Paperwork When Selling a Car in Nevada
Paperwork Required to Sell Your Car in Nevada
If you’re selling your car in Nevada, there are some things you need to be aware of before you can successfully make the transaction. The most important thing is to make sure you have all the documents required by the Nevada Department of Motor Vehicles (DMV) to transfer the ownership of the vehicle to someone else.
Before we get started, it might be a good idea to check out our Guide to Selling Your Car. It’s a great resource for pointers on calculating a good price for your car (after considering its condition and present market value), getting the word out about the sale, and effectively negotiating with potential buyers.
If someone’s interested in buying your car, much of your hard work is done. Next, you'll just complete a little paperwork and remove your license plates, the details of which we’ll get into below.
When you’re selling a car in Nevada, you’ll need to do the following:
- Sign off on the car certificate of title (unless your vehicle is exempt from this requirement—see note below).
- If there are multiple owners whose names are separated by “and,” they must all sign.
- If the owners’ names are separated by “or,” only one needs to sign over the title.
- Any liens on the vehicle will need to be satisfied beforehand.
- Summarize the sale for your records (and those of the new owner) by completing a Nevada bill of sale.
- The Nevada Department of Motor Vehicles (DMV) provides a Bill of Sale (Form VP104) on its website that you can use.
- The document includes basic information on the seller, the buyer, the vehicle, and the sale.
- Alert the Nevada DMV of the sale. This helps protect you against any liability connected to your former vehicle (for example, if it’s abandoned or involved in an accident). You can use the DMV’s online Vehicle Resale Notification page to complete this task.
NOTE: If your vehicle is more than 9 model years old, has no current liens, and was previously titled in Nevada, you don’t need a title certificate to sell it.
Nevada requires certain vehicles to undergo emissions testing depending on where they’re registered, their age, and/or various aspects of their design. In the case of a used car sale, it’s typically the buyer who has to attend to this requirement.

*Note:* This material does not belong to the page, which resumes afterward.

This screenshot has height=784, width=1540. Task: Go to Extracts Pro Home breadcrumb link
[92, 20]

Visit our Smog Check in Nevada page for more information.
If you’ve misplaced your car title, or it’s been mutilated or stolen, you’ll need to obtain a duplicate in order to successfully transfer ownership of your car in NV. You can get a replacement copy by submitting a completed Application for Duplicate Nevada Certificate of Title (Form VP012) and payment for the $21 fee to the NV DMV.
If there’s an active lien on the vehicle, the lien holder will need to fill out this application. If the lien has been satisfied, you must also include a notarized lien release with your application.

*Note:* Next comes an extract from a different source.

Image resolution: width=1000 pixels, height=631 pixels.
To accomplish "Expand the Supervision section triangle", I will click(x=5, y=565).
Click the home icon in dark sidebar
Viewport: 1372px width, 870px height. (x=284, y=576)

NOTE: Your application must be notarized or witnessed by an authorized Nevada DMV agent.
For more information, visit our Replacing a Lost Title in Nevada page.

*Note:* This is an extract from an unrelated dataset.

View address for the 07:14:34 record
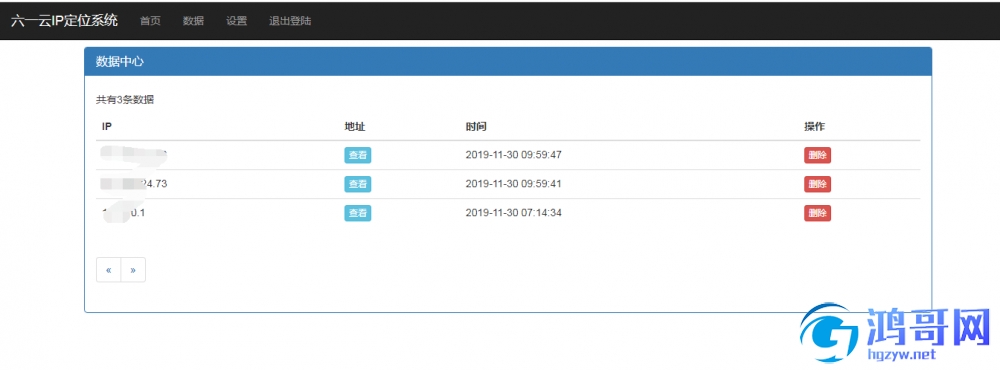Viewport: 1000px width, 370px height. click(x=358, y=213)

You can also apply for a duplicate registration if your original has been damaged, stolen, or misplaced. The pertinent paperwork is the Application for Duplicate Certificate of Registration and/or Substitute Decal (Form VP013). You’ll also need to pay a $5 duplicate registration fee.
For more information, visit our Replacing a Lost Registration in Nevada page.
When selling a vehicle in Nevada, it's important to consider the strategies of potential buyers. Many will seek out a vehicle history report for your car. This is a document, retrievable with the vehicle identification number (VIN), which includes details on the car’s past, from any issues with its title to involvement in theft or accidents.
If you’re curious about vehicle history reports and how used car shoppers use them to weigh their options, be sure to read our guide on the subject.
The license plates on your vehicle stay with you after a sale, so before handing the keys over, you’ll need to remove them. You can either transfer them to another vehicle in your name or surrender them to the NV DMV.
If you are surrendering them, take the license plates to a Nevada DMV office in person or send them by mail. Remember to include a signed letter asking for them to be cancelled.